● **REQUIRED TASK**
Reproduce the items below word for word, starting at the line that contains "Click the Ad format type column header" and continuing through the end of the items, with both ends included.
--- start ---
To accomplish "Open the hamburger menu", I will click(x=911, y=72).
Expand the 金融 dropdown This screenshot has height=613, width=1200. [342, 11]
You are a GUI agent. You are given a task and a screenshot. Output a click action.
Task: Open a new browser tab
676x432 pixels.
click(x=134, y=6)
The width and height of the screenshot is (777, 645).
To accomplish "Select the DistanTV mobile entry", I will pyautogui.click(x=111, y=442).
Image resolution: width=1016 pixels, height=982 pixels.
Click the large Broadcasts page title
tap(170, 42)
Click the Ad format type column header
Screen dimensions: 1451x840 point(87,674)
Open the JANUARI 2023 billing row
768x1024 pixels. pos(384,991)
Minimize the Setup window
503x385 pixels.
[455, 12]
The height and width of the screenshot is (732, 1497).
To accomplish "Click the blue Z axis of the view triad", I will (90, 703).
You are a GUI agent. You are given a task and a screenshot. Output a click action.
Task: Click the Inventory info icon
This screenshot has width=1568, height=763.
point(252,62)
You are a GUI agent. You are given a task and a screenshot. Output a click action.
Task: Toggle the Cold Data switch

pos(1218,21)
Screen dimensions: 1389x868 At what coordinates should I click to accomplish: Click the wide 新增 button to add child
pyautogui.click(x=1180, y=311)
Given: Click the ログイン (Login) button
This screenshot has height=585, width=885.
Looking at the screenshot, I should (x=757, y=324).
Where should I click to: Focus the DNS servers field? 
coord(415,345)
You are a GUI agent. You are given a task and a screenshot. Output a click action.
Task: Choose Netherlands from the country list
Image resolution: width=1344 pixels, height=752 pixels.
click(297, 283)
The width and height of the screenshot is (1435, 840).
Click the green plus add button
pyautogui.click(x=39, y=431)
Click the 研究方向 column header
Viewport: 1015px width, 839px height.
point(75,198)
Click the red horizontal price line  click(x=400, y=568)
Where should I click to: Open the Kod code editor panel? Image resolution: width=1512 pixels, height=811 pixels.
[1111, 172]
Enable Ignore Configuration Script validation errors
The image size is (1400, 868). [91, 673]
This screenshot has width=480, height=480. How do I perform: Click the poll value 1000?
--- end ---
● **COMPLETE ANSWER**
Click the Ad format type column header
Screen dimensions: 1451x840 point(87,674)
Open the JANUARI 2023 billing row
768x1024 pixels. pos(384,991)
Minimize the Setup window
503x385 pixels.
[455, 12]
The height and width of the screenshot is (732, 1497).
To accomplish "Click the blue Z axis of the view triad", I will (90, 703).
You are a GUI agent. You are given a task and a screenshot. Output a click action.
Task: Click the Inventory info icon
This screenshot has width=1568, height=763.
point(252,62)
You are a GUI agent. You are given a task and a screenshot. Output a click action.
Task: Toggle the Cold Data switch

pos(1218,21)
Screen dimensions: 1389x868 At what coordinates should I click to accomplish: Click the wide 新增 button to add child
pyautogui.click(x=1180, y=311)
Given: Click the ログイン (Login) button
This screenshot has height=585, width=885.
Looking at the screenshot, I should (x=757, y=324).
Where should I click to: Focus the DNS servers field? 
coord(415,345)
You are a GUI agent. You are given a task and a screenshot. Output a click action.
Task: Choose Netherlands from the country list
Image resolution: width=1344 pixels, height=752 pixels.
click(297, 283)
The width and height of the screenshot is (1435, 840).
Click the green plus add button
pyautogui.click(x=39, y=431)
Click the 研究方向 column header
Viewport: 1015px width, 839px height.
point(75,198)
Click the red horizontal price line  click(x=400, y=568)
Where should I click to: Open the Kod code editor panel? Image resolution: width=1512 pixels, height=811 pixels.
[1111, 172]
Enable Ignore Configuration Script validation errors
The image size is (1400, 868). [91, 673]
This screenshot has width=480, height=480. How do I perform: Click the poll value 1000?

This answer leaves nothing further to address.